Backed by a five-piece band and switching between electric and acoustic guitar throughout the show, Mary Chapin, who now makes her home in the Blue Ridge Mountains of Virginia, began rather fittingly with 'We Traveled So Far, the tender opening track on her latest album, 'The Age of Miracles.' She followed with another stellar track from the album, the upbeat 'I Put My Ring Back On.' The familiar opening guitar riff of the 1993 Top 5 hit, 'Passionate Kisses,' grabbed the crowd immediately, after which the singer revealed that she and her band had rushed to the theater from another Music City landmark, the Ryman Auditorium, where they played two songs on the Grand Ole Opry ('I Feel Lucky' and from her latest album, 'The Way I Feel').

"It was about four-and-a-half minutes of pure fun," she said of the experience, adding, "Marty Stuart is just the greatest guy; everybody down there is so fantastic.
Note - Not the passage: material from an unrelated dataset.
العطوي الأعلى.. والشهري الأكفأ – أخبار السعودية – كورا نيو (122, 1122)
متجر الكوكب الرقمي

What a day, I'll never forget it."

Mary Chapin's current tour not only reintroduces her much-loved country hits and more recent yet less familiar (and, arguably, more thematically potent) material to audiences, the trek is giving her the chance to play songs from the critically lauded 2007 album, 'The Calling,' since, as she told the audience, "life interrupted" just as that tour was to get underway.

She offered no details of the pulmonary embolism that disrupted her life and career at the time, but instead introduced the title track from 'The Calling' by saying that the tune "speaks to my belief that we're all born with a purpose and it's really up to us to be alert enough when it taps us on the shoulder, if it hasn't found us somehow before that ... and to be courageous, brave, or spontaneous enough to follow it wherever it leads us." She offered as examples of people who have done just that, her youngest sister, an "elite athlete," who runs 100-mile races and is also a teacher, and a friend who builds clean-water projects in Guatemala. She also told the story of current U.S. poet laureate W.S. Merwin, who, "at 82, has another new gig," adding wryly, "so you have all these great, disparate examples -- and then there are people like Sarah Palin," a comment which earned the biggest laugh (and heartiest non-music-related applause) of the night.

While the remainder of the show included newer songs such as the gorgeous 'Mrs. Hemingway,' reflecting Mary Chapin's thoughts on the first wife of author Ernest Hemingway, and album favorites such as 'Stones in the Road' and 'Halley Came to Jackson,' the latter part of the evening concentrated on the hits that earned the singer numerous Grammys, CMAs and other awards throughout the 1990s. Vibrant renditions of 'Shut Up and Kiss Me,' 'Down at the Twist and Shout,' 'He Thinks He'll Keep Her' and the irresistible 'I Feel Lucky' were among the highlights.

She closed with a driving version of 'The Hard Way,' but for her Nashville fans, a couple of hours with the music of Mary Chapin Carpenter was the easy -- and the only -- way to spend a night in Music City.